What Is Smishing?
Smishing is similar to phishing except the message is sent via text message or SMS. Smishing is especially scary because people are more likely to trust a text being sent more than an email.
Smishers try to get you to provide your personal information.
The information they usually look for can be anything including your social security number, credit card information, and online password.
When the smisher gets your information, they can use it to start applying for credit in your name, access accounts, or numerous other fraud activities.
Examples of Smishing Scams
Most people are aware of email scams and know not to click on any links from unknown people or companies. Sometimes your spam filter catches them and you never see them.
People are less aware of smishing scams and tend to be more trusting when receiving messages on their phone to click a link or to call a number back. These scammers use a mix of social engineering and psychology in order to steal your information.

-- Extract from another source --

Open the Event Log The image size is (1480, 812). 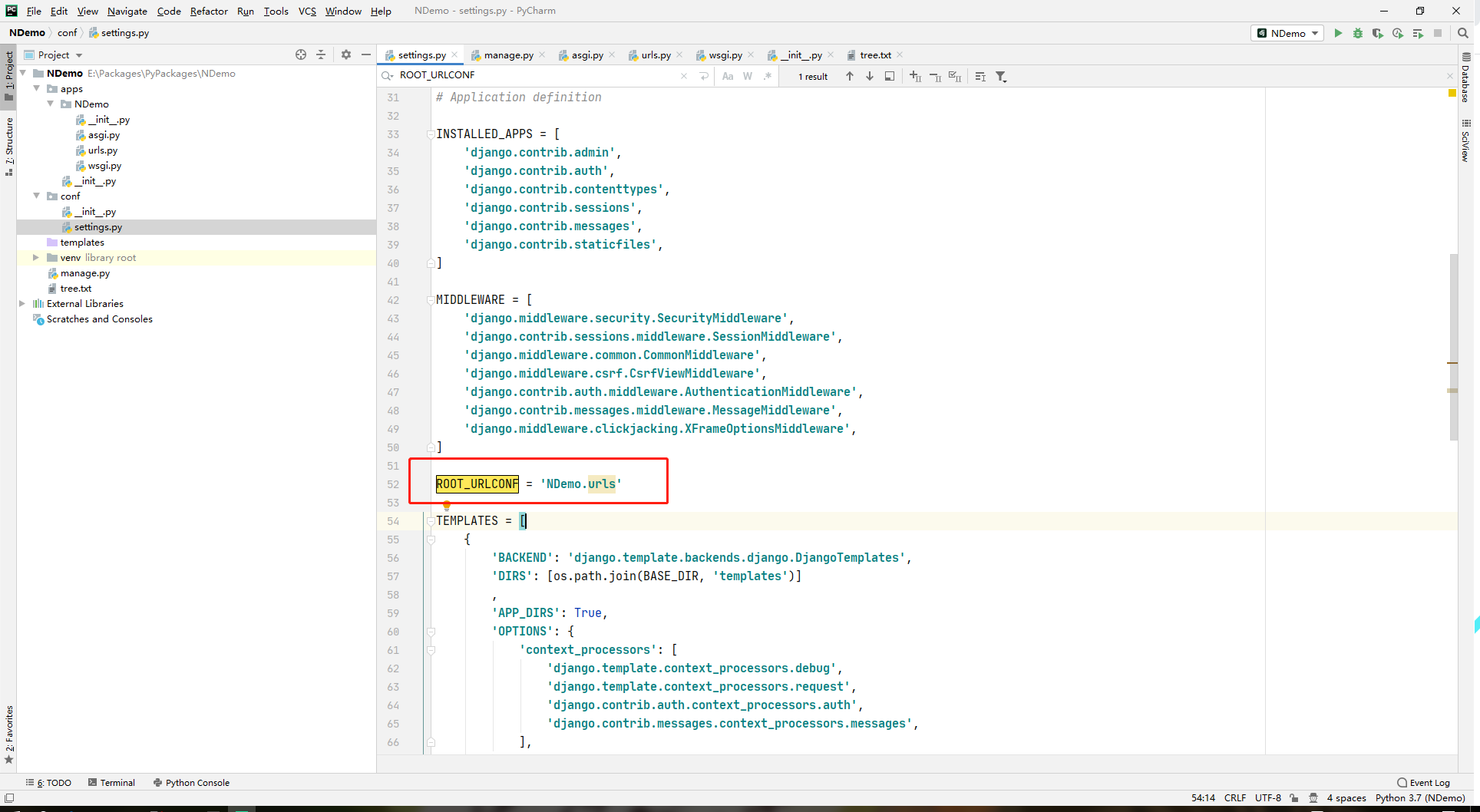click(1424, 783)
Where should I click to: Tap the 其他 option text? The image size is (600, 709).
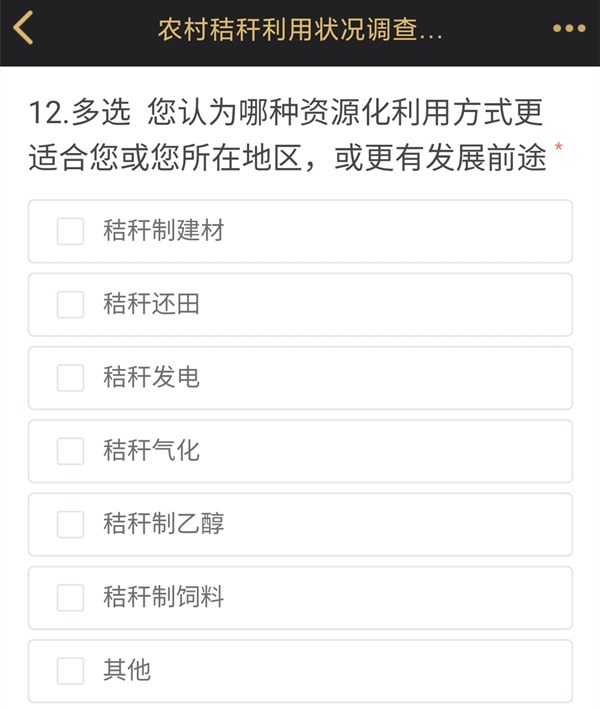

Text or Call this Number Back
Some victims have reported that they were told that they won a prize, usually some substantial amount of money, and they are asked to call a number and wait on the line to claim it. Once the caller connects, they are convinced to give out sensitive or personal information in order to claim their bogus winnings.
Others may get an unexpected text message appearing to be from their bank or credit card company, informing them that their account has been hacked into and deactivated “for your protection.” The message will tell them to reply or “text back” in order to reactivate their account. This has a few potential dangers.
Malware could be, unbeknownst to you, installed that can silently record and collect usage information in the background. Imagine the kind of damage a scammer to do if you log into your secure apps like financial institutions or password keepers. Or you may just end up with unwanted charges on your cell phone bill for subscriptions or one time charges.
Package Delivery Link
Some texts may even include a link to a fake site that is just a good enough forgery to trick the recipients into trying to log in with their real information.
One of the most common smishing scams is the package delivery scam. This is where a person gets a text on their cell phone telling them about a package that they are expecting from companies like Fed Ex or UPS.
You’re taken to a fake web page and asked to fill out a customer satisfaction survey. When you do, you receive a thank you and an opportunity to claim an expensive product for free as a reward.
To do that you have to provide the scammer with your address and credit card number. Even though the reward is free, the scammer will indicate that you still need to pay a small shipping and handling fee.
The real scam is in the fine print, which most people don’t read and this is where they get you.
By agreeing to pay the small shipping fee, you’re also signing up for a free 14-day trial of the scammer’s products. When that trial is over your credit card will be billed every month for what you thought you were getting for free.
How to Protect Yourself from Smishing Scams
You need to just be as vigilant concerning your text messages as you are suspicious of emails.
- Beware of messages that claim to be from government agencies. Scam text messages from the IRS and Social Security Administration are the most common. The IRS never sends unsolicited text messages or initiates contact via email, text message or social media. The Social Security Administration does allow marketing firms to send emails and texts to raise awareness of their online services. But only if you signed up for it.
- Don’t respond to messages that convey a sense of urgency. These scams imply that you have to respond immediately in order to take advantage of an opportunity or avoid a penalty.
- Don’t be fooled by someone who seems to be familiar with you. These text messages come across as very familiar and friendly. These smishing text messages may use your name. Even though they come from unfamiliar numbers, sometimes it looks like it comes from a number you might recognize.
- Do not click embedded links from suspicious text messages. They could contain malicious code that could infect your cell phone.
- Never respond to suspicious text messages. Even if the message says that you can text “stop” to prevent any more texts coming from them. Doing this just let’s the scammers know that the number is good and you’ll receive more texts.
- Most importantly you should delete all suspicious texts from your phone.
How Can I Protect Myself?
If you receive a suspicious text from an official-sounding entity and want to check it out, don’t use any information from the text.
Instead, call or email the company directly, using a number or email from the real company’s website, or from a recent bill, if it’s a company you regularly do business with.